Room to Improve
One of my great fascinations with ultrarunning stems from its intrinsic uncertainty. Nobody has all the answers. While shorter distances like the 5K, the 10K, right on up to the marathon have been reduced to formulaic preparation, no one has developed the “ideal” training strategy for the 100 mile race — and quite frankly, I doubt they ever will. There are things that can be learned and planned for, but beyond ~60 miles, there’s simply too much variability in what can happen.
Ultramarathons require adaptability. One can train and train and train under every condition and circumstance, but mastery is never guaranteed. I’d wager veterans like Scott Jurek and Karl Meltzer would agree — these guys have invested more time preparing and performing than almost anybody else, and while they’ve racked up godly accomplishments, each still recorded a DNF this year (Scott at UTMB and Karl at Hardrock). In this sport, no one is immortal; and that makes it pretty darn exciting. There’s always room to improve.
This got me thinking about 2012 and how to approach my second season in the sport. Before May, I’d never before run 40 miles at one time, but now that I have confidence that yes, I actually am capable of going the distance, and no, I’m not burned out, but rather stoked for round two, how can I approach next season differently — and smarter?
While chatting with Steve on Saturday’s run up in the Elks, I realized I’m frankly quite lucky to have eked out the performances I did this year given my naive, haphazard approach to training. I most certainly have room to improve — lots of it. Thus, I’ve identified two big changes from which I believe I will benefit the most as I commence training for the 2012 season:
1. Incorporate quality and variety in my training. One trap I fell into this year was the misconception that high mileage was all I needed to do. Perhaps Boulder made it too easy to simply get out and amble lovely trails for a couple hours each day, but this type of run shouldn’t be my sole focus. As a result I plateaued in June, then bumbled along at essentially the same level of fitness (always fatigued and on the verge of overtraining) until Leadville.

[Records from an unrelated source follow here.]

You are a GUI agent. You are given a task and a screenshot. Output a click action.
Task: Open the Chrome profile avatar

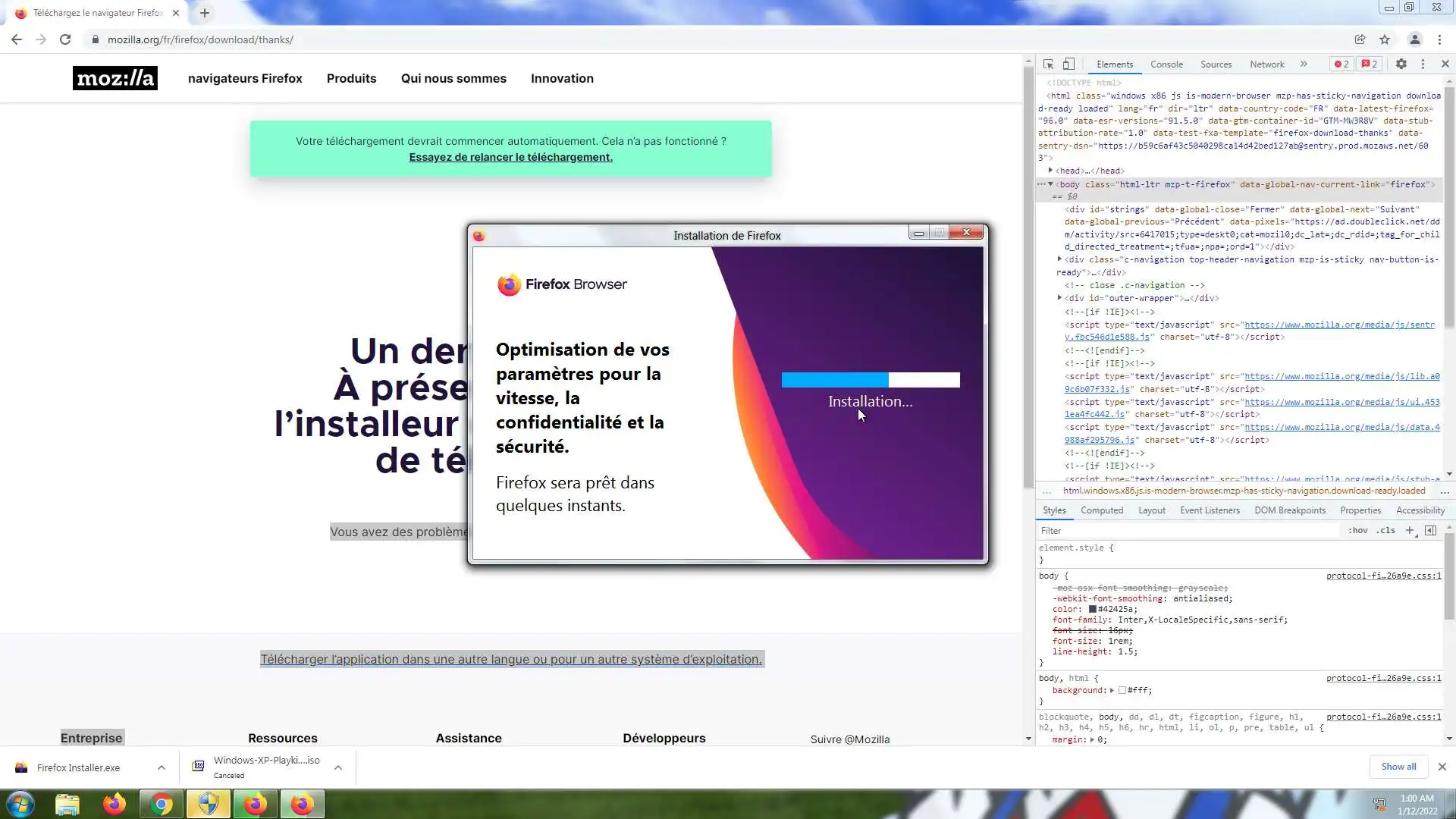point(1414,39)
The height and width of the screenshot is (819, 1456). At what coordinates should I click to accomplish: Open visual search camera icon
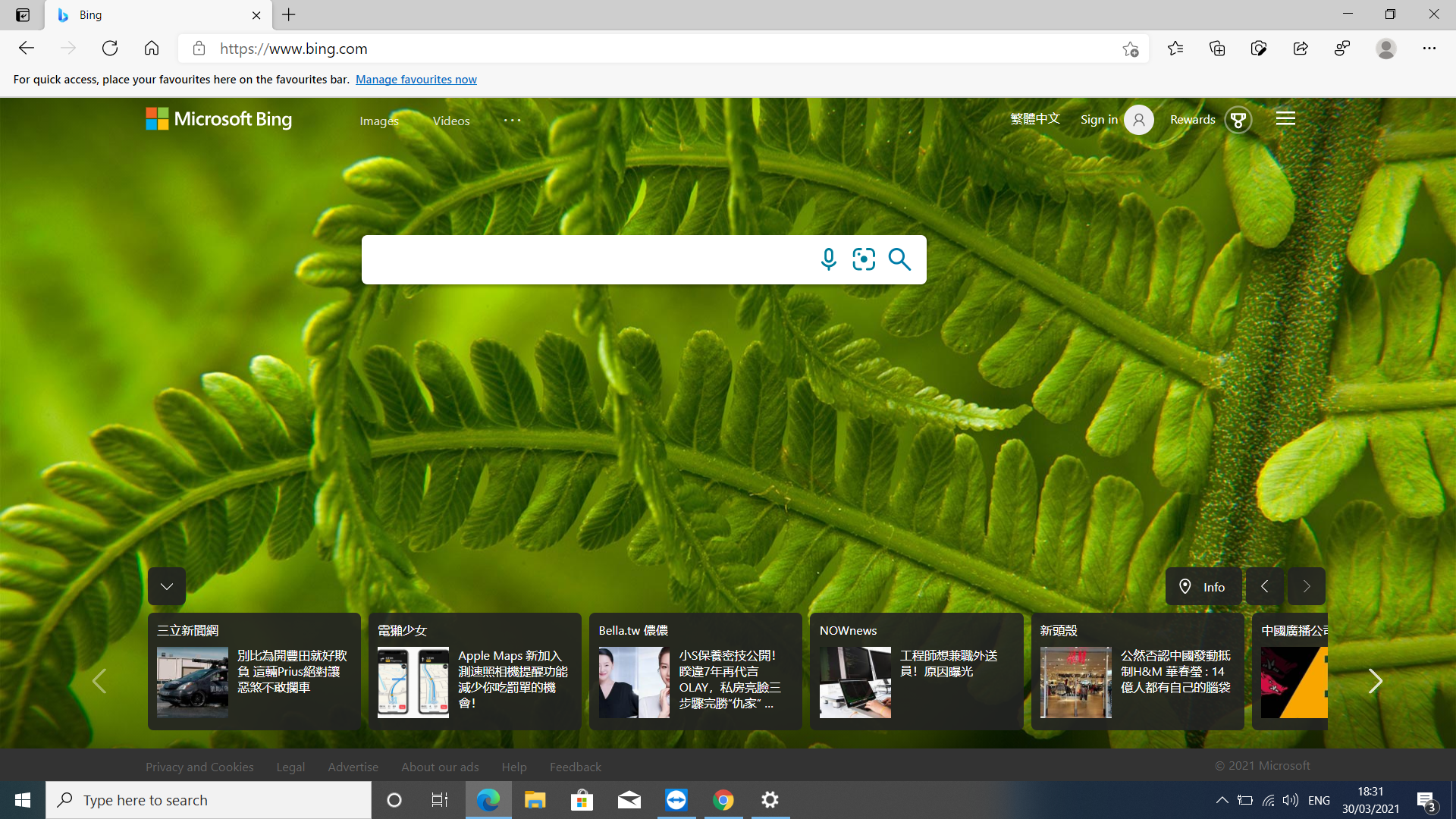pos(864,259)
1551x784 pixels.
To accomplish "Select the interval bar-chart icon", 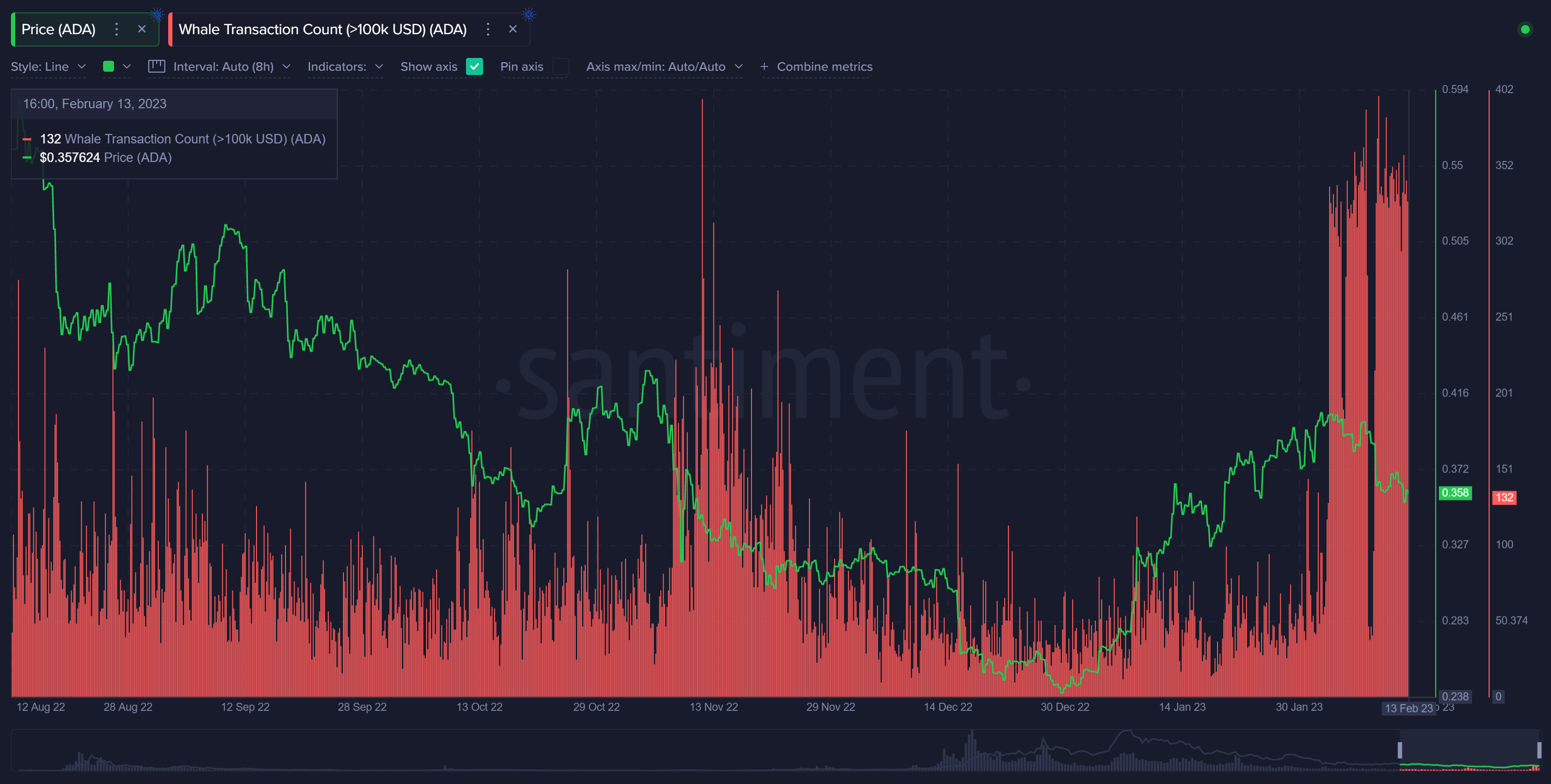I will click(157, 66).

I plan to add short, fast days to the long, slow ones, vary the intensity more purposefully, and take recovery more seriously. This isn’t a new approach to running, but it is one that many of us lose sight of — especially as newcomers — until we realize that ultrarunning is still just running (with a good dose of raceday uncertainty).
2. Improve my day-to-day nutrition. I’ve had an eating disorder for years, and worse yet, I’ve stubbornly done nothing about it. The only way I know how to describe it is this: I eat when I’m hungry, and I stop when I’m full — but my “full” indicator is overly-sensitive resulting in my simply not eating enough (especially for an endurance athlete). Furthermore, I subsist on a largely vegetarian diet comprised mostly of high-fiber grains, beans, and vegetables. Beans and rice, beans and quinoa, bean soup — it’s cheap, it yields a lot, it’s healthy, and I never get tired of it, but I’ve long known I’m depriving myself of nutrients that would stave off premature fatigue and ease recovery.

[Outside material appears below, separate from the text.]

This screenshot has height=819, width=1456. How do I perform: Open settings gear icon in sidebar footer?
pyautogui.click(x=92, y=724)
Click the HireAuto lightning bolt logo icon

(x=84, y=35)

For nutrition, I am actively researching my options looking forward, but haven’t landed a strategy. If anybody has any advice, perhaps knows a knowledgeable sports dietician, or can recommend me some good literature, I’d love to hear from you. I’ve long felt my self-depriving eating habits have held me back, but I’ve never found a good way to address the issue.
Ultimately there will always be (at least) two sides to ultramarathon preparation. There are the skills one can hone, often lessons learned from mistakes made that are then acted upon, and then there are the instrinsic uncertainties that we’ll never be able to control. I’ll focus on the former while I allow the latter to keep it exciting.